Gather each line of the records where "agent" appears.

RECORDS SUPPLIED: Begin

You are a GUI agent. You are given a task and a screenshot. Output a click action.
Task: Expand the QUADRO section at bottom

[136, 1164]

RECORDS SUPPLIED: End
RECORDS SUPPLIED: Begin

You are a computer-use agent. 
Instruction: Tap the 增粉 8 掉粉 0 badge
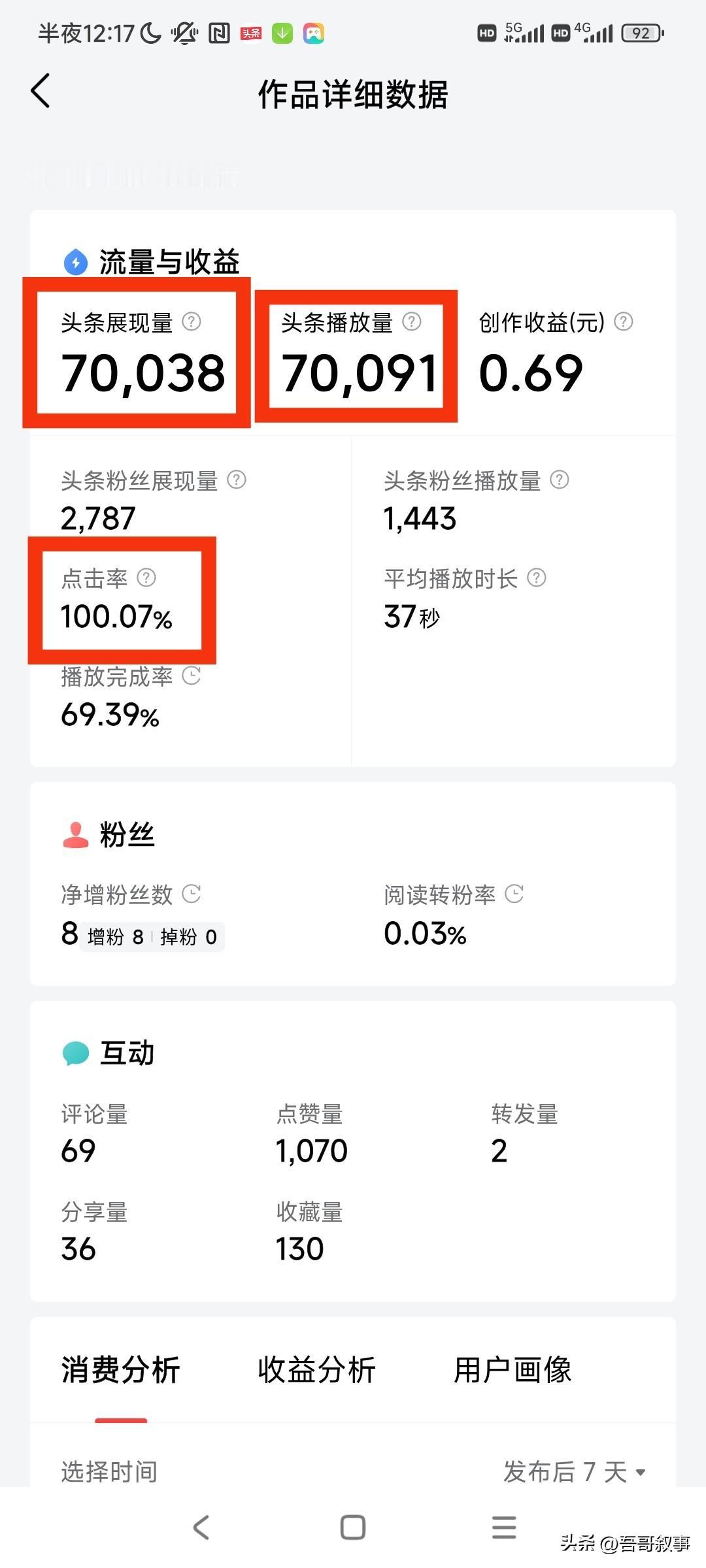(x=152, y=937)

RECORDS SUPPLIED: End

ANSWER SECTION:
You are a GUI agent. You are given a task and a screenshot. Output a click action.
You are a computer-use agent. 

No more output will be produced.